Dyson has made a name for itself by inventing all sorts of new approaches to vacuuming your house, and it seems that the company is now looking to innovate in a whole new "clean" industry. This morning, founder James Dyson announced that his company is making a major play in the electric car business.
GIF Source: Dyson
Dyson tweeted a statement from its founder that makes it clear that he's serious about this. In fact, he first started thinking about it almost 30 years ago. He writes:
In 1988 I read a paper by the US National Institute for Occupational Safety and Health, linking the exhaust from diesel engines to premature death in laboratory mice and rats. In March 1990 a team at Dyson began work on a cyclonic filter that could be fitted on a vehicle's exhaust system to trap particulates.
By 1993 we had developed several working prototypes and showed an early iteration to British television programme Blue Peter. The team went on to develop a much more sophisticated technology.
To our chagrin, nobody at the time was interested in employing our diesel exhaust capture system and westopped the project. The industry said that 'disposing' of the collected soot was too much of a problem! Better to breathe it in?
James Dyson tells Reuters that he's already built a team of 400 engineers who have been working on batteries — that will eventually power the car — for two-and-a-half years, and he's actively recruiting more talent. At the moment, the company is committing $US2.7 billion ($3.4 billion) to the car's development and it wants to roll something out by 2020.
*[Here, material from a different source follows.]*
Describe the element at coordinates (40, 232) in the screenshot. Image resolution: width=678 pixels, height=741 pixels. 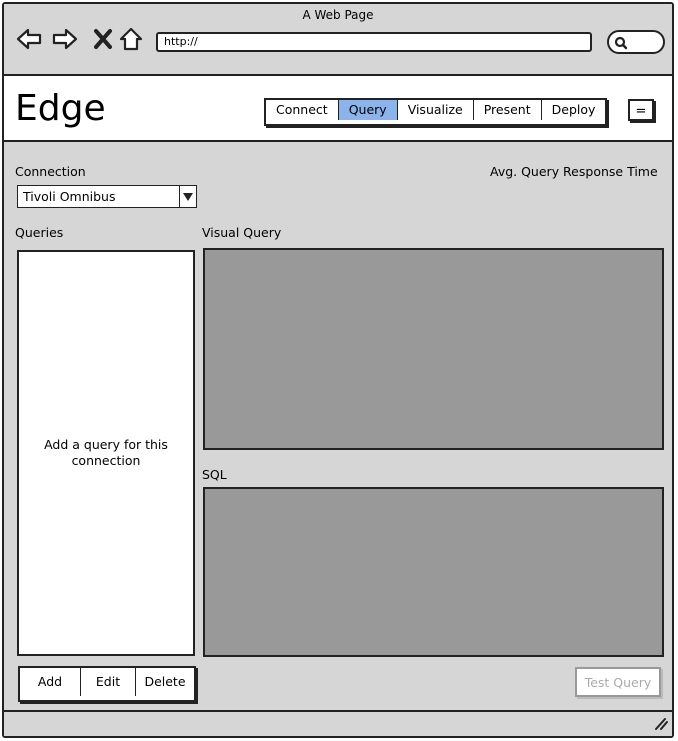
I see `queries-label: Queries` at that location.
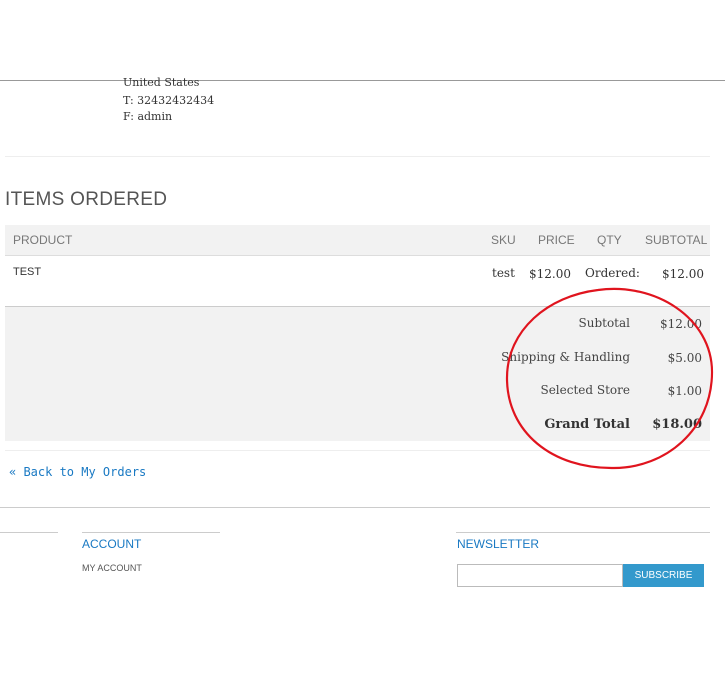  What do you see at coordinates (162, 82) in the screenshot?
I see `address-country: United States` at bounding box center [162, 82].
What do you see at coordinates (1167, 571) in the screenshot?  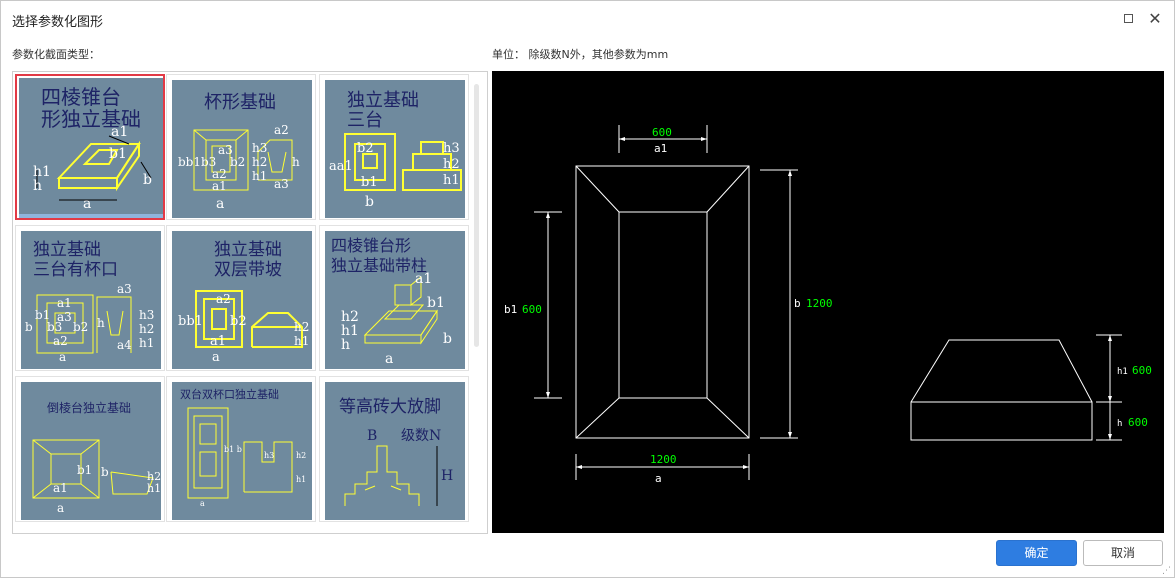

Earlier this year, Dyson announced plans to create an AI research facility located in Singapore. With a growing focus on AI, it's plausible that Dyson could one day attempt to compete with self-driving projects from the likes of Google and Telsa — but Dyson has so far suggested nothing of the sort, and it's possible the company's current investments into autonomous vacuuming won't lead to a proper self-driving car.
Other than that, Dyson is keeping quiet on details. "The project will grow quickly from here but at this stage, we will not release any information," he wrote.